_Exercise instructions_: Nothing but the lines from the one containing "Instruction: Toggle the" through the one containing "Given: Close the Scratch Pad panel", both included, should be given again, each exactly as written below.

_Material shown_:

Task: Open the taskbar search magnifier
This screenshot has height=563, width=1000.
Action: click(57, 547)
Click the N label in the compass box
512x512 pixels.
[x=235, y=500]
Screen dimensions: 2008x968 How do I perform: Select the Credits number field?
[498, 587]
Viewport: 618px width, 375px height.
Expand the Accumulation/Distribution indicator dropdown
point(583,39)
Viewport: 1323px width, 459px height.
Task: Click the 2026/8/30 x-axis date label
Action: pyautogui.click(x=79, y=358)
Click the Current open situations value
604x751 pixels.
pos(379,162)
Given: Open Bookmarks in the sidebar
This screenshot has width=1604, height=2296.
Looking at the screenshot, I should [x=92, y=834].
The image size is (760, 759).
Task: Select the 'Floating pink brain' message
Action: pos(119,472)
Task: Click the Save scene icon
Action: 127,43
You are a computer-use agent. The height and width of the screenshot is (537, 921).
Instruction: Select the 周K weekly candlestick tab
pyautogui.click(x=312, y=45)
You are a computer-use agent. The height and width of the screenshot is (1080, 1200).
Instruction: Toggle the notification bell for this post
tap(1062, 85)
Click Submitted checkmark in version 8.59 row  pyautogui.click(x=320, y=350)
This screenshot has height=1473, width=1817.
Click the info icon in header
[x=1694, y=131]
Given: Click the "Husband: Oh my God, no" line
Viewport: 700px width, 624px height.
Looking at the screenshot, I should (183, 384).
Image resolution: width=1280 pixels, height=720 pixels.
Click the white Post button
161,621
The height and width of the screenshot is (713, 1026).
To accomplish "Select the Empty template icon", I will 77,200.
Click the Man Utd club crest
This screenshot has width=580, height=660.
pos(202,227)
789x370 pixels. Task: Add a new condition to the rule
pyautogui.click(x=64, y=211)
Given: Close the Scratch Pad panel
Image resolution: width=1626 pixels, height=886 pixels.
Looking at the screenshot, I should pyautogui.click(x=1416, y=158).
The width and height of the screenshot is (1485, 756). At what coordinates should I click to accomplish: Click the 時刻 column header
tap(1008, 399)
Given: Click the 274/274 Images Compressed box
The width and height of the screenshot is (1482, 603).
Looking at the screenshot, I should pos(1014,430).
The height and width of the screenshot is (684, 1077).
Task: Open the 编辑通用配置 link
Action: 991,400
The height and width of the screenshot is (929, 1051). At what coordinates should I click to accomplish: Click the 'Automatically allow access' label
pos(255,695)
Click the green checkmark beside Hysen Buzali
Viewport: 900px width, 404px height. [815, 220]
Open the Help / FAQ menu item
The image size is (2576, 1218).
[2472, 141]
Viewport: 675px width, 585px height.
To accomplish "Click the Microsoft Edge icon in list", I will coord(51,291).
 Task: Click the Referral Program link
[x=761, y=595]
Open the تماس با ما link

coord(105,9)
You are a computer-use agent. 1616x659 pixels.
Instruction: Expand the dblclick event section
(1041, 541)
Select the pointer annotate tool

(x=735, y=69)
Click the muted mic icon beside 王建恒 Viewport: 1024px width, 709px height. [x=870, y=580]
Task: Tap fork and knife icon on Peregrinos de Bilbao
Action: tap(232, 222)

_Written answer_:
Instruction: Toggle the notification bell for this post
tap(1062, 85)
Click Submitted checkmark in version 8.59 row  pyautogui.click(x=320, y=350)
This screenshot has height=1473, width=1817.
Click the info icon in header
[x=1694, y=131]
Given: Click the "Husband: Oh my God, no" line
Viewport: 700px width, 624px height.
Looking at the screenshot, I should (183, 384).
Image resolution: width=1280 pixels, height=720 pixels.
Click the white Post button
161,621
The height and width of the screenshot is (713, 1026).
To accomplish "Select the Empty template icon", I will 77,200.
Click the Man Utd club crest
This screenshot has width=580, height=660.
pos(202,227)
789x370 pixels. Task: Add a new condition to the rule
pyautogui.click(x=64, y=211)
Given: Close the Scratch Pad panel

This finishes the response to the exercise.